INTERVISTA A VILLANI «La Provincia di Salerno ha tra i propri obiettivi la realizzazione di un articolato programma di tutela e di valorizzazione dell'ambiente e dei beni culturali, artistici ed architettonici che il territorio offre. In quest'ottica la Borsa mediterranea del turismo archeologico, rappresenta senza dubbio un'importante articolazione di questo progetto». Il presidente dell'ente provinciale, Angelo Villani, spiega i contenuti dell'iniziativa. Cosa vuol dire «fare turismo» nei piani della sua amministrazione? «Prestiamo molta attenzione ai sistemi di offerta turstica, anche se con sfumature e prospettive diverse. In quest'ottica abbiamo intenzione di ridefinire la propria identità, evitando di cadere nel solito errore degli ultimi anni: il localismo dell'offerta. Al contrario: il localismo della proposta si deve integrare con la globalità del marketing. Ma ogni ragionamento non può che partire da un elemento che ritengo centrale: il territorio, inteso nel suo insieme di componente materiale ed immateriale, che è la vera infrastruttura potenziale per lo sviluppo. Le vocazioni locali devono diventare opportunità di crescita e non occasione di sterile conflittualità localistica». La Provincia o si è posta l'obiettivo di proporre una nuova governance del turismo che punta soprattutto ad evitare la frammentazione e la dispersione delle risorse... «Sì. E l'obiettivo principale della Borsa è proprio l'incentivazione, in modo razionale ed organico, di un settore che va fino in fondo sostenuto in modo da esaltare le sue potenzialità ed orientare flussi turistici sensibili ad offerte principalmente incentrate sull'attrattiva archeologica di vastissime aree dei Paesi del bacino del Mediterraneo. Superando, appunto, l'ottica locale. I giacimenti culturali, artistici ed architettonici, oltre che ambientali, sono la reale ricchezza del Sud». Ospite d'onore, quest'anno, è la Grecia. Perchè? «Questa scelta conferma la vocazione originaria della Borsa che guarda al bacino del Mediterraneo come directory centrale dell'incremento della domanda e dell'offerta. Un percorso non improvvisato, al quale si è lavorato nel corso degli anni». pe.car.

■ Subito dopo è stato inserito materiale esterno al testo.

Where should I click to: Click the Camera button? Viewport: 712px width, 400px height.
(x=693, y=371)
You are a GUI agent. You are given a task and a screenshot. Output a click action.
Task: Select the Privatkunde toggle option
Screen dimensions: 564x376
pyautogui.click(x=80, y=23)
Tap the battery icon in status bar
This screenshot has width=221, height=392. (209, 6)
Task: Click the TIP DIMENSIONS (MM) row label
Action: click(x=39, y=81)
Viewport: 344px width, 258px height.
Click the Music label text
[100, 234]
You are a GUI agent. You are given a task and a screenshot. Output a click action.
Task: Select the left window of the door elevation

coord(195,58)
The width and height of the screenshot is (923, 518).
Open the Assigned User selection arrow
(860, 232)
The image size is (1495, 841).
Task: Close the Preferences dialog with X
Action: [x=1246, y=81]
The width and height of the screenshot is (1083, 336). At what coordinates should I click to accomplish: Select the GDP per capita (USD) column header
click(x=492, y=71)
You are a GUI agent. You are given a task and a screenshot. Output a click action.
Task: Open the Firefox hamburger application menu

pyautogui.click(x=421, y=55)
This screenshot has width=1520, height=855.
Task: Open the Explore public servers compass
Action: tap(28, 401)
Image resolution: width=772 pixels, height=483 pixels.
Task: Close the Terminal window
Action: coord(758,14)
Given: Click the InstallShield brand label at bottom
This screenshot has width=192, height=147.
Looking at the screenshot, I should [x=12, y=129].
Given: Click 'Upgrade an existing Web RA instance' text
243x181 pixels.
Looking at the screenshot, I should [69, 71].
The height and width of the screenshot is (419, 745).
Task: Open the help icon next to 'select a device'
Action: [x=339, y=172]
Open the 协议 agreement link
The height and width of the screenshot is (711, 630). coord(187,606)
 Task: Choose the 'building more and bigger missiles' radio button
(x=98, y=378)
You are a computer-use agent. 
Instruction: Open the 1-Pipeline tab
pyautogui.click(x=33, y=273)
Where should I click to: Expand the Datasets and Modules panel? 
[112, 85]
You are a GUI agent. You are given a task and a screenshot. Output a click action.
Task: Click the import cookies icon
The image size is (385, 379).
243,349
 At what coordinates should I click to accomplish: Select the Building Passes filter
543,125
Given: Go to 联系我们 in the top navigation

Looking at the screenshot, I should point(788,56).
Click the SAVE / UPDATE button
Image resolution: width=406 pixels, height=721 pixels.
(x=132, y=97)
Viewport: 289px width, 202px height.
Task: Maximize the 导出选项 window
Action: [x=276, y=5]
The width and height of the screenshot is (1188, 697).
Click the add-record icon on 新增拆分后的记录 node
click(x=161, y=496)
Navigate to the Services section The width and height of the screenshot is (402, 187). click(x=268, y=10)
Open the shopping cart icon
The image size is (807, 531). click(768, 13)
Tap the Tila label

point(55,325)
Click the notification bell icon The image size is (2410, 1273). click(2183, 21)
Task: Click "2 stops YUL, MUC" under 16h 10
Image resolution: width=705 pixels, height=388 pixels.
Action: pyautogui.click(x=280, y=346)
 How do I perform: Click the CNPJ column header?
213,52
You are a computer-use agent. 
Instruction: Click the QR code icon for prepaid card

Provincia di SalernoI beni culturali e il territorio le nostre risorse
La Provincia di Salerno ha stabilito l'obiettivo di realizzare un programma di tutela e valorizzazione dell'ambiente e dei beni culturali, artistici ed architettonici del territorio. La Borsa mediterranea del turismo archeologico rappresenta un'importante articolazione di questo progetto. Il presidente dell'ente provinciale, Angelo Villani, spiega che il turismo deve essere ridefinito per evitare il localismo e integrarsi con la globalità del marketing. Il territorio è considerato l'elemento centrale per lo sviluppo, e le vocazioni locali devono diventare opportunità di crescita.